* Task details: In the listing below, locate the lines that hold "agent" and copy them.

* Extracted material:
___
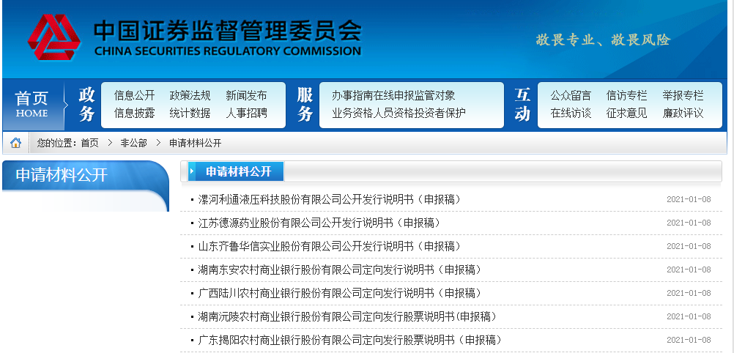Viewport: 734px width, 353px height.
Task: Select 统计数据 in the navigation
Action: click(190, 114)
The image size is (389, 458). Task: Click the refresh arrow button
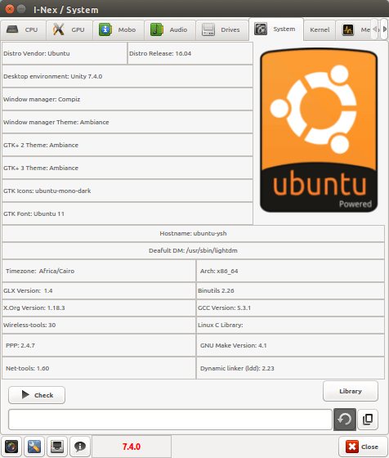(345, 420)
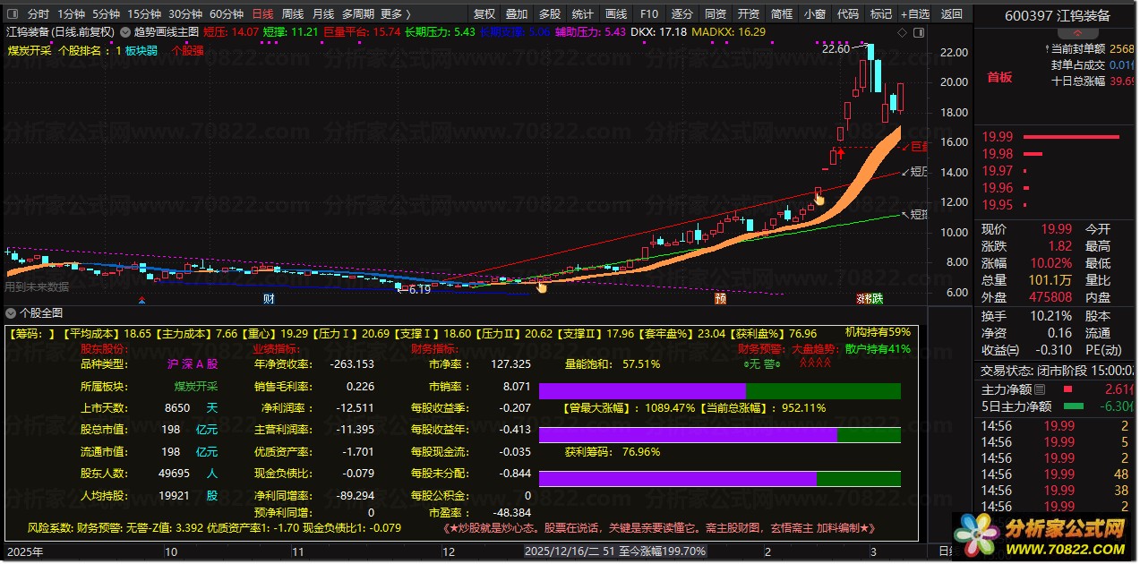Open F10 company info
1140x564 pixels.
click(649, 14)
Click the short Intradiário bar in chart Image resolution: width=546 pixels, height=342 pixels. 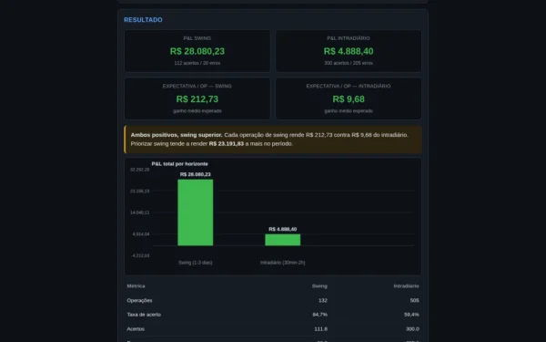coord(283,240)
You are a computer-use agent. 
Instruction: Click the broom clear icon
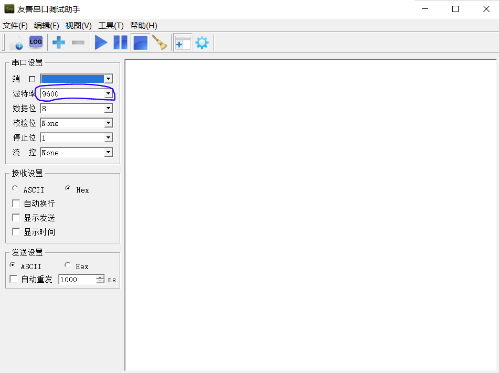point(160,42)
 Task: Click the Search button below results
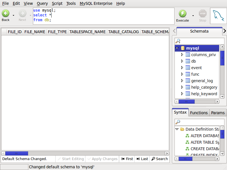pyautogui.click(x=159, y=159)
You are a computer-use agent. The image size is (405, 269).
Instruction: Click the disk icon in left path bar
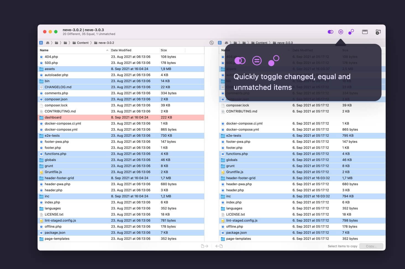point(48,43)
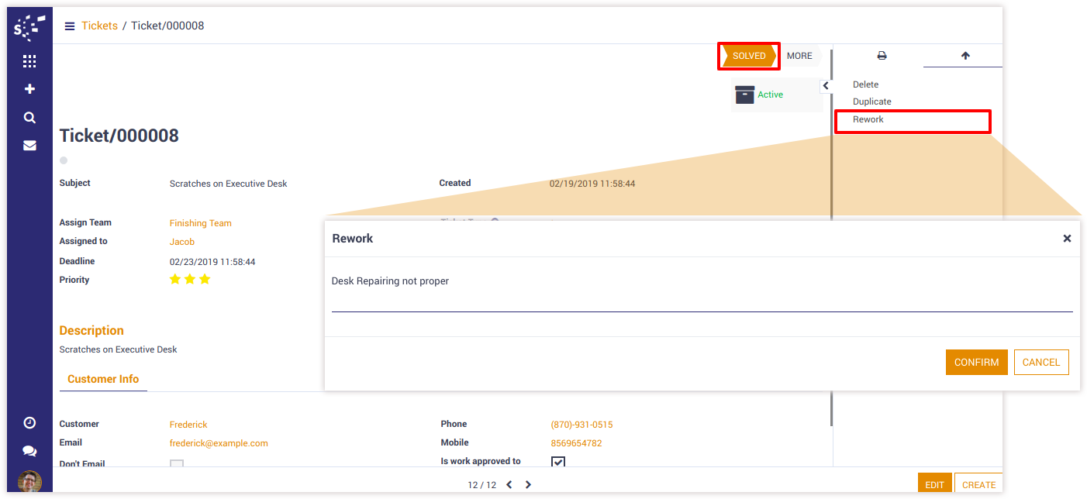Expand the MORE status stages
This screenshot has width=1087, height=499.
[x=799, y=56]
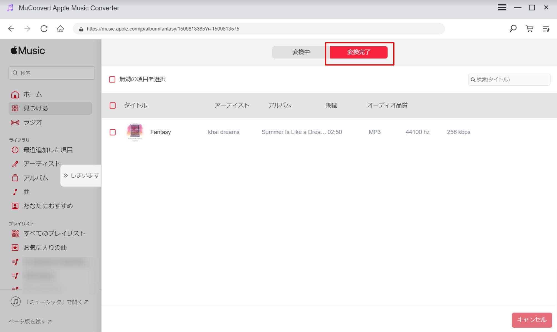Open the conversion list icon
Viewport: 557px width, 332px height.
[x=546, y=29]
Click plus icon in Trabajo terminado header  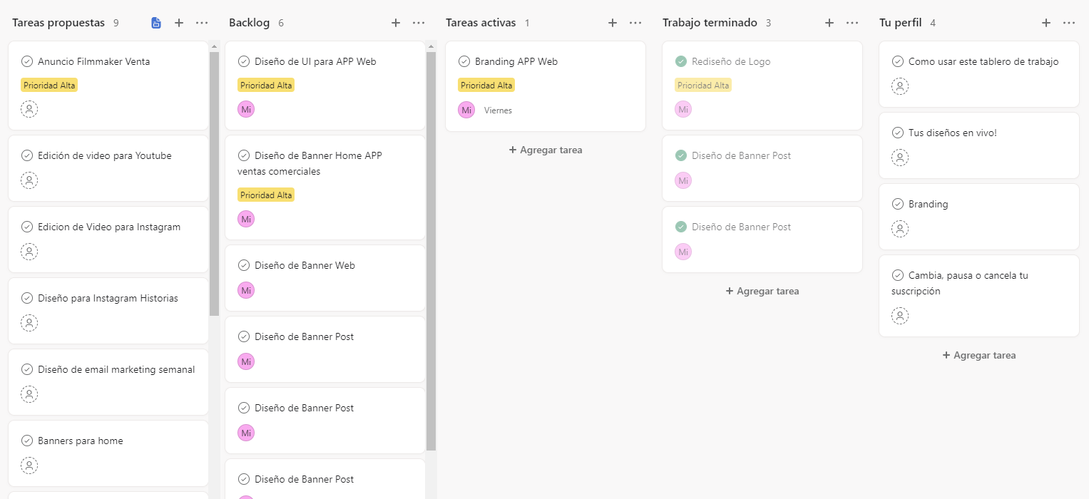point(829,23)
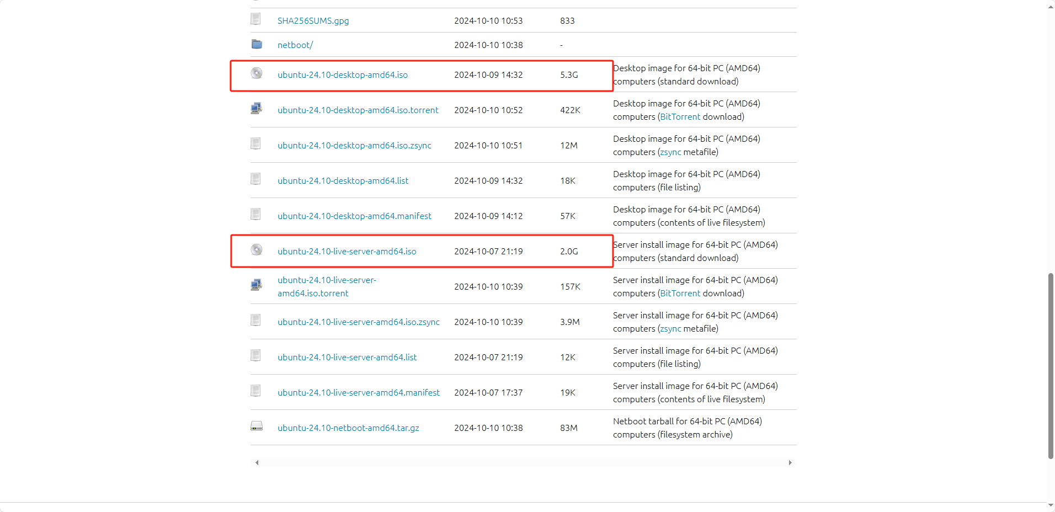Click the file icon beside SHA256SUMS.gpg
The image size is (1055, 512).
point(255,19)
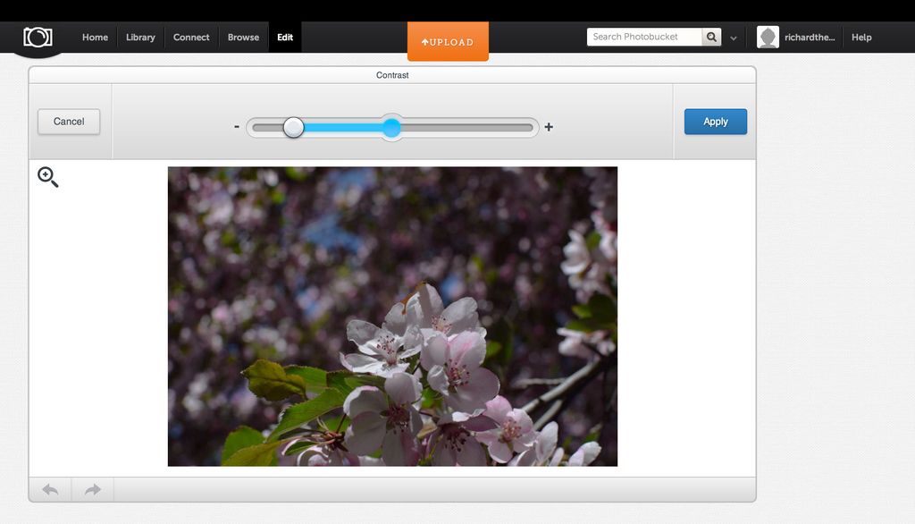The image size is (915, 524).
Task: Apply the contrast adjustment
Action: 715,122
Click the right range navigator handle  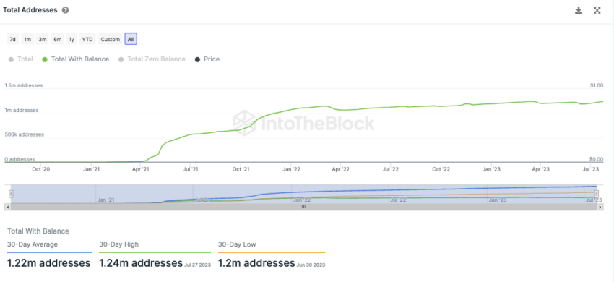point(597,194)
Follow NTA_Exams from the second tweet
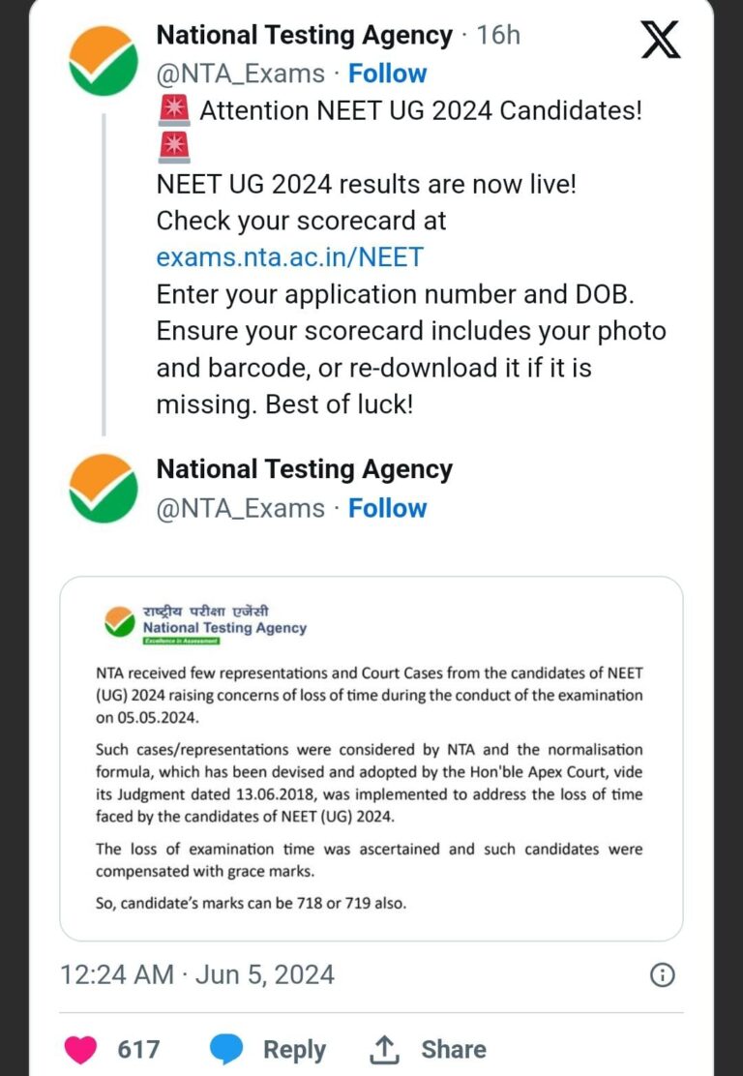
___
* Problem solution:
You are a computer-use agent. 
You are a computer-use agent. The image size is (405, 269).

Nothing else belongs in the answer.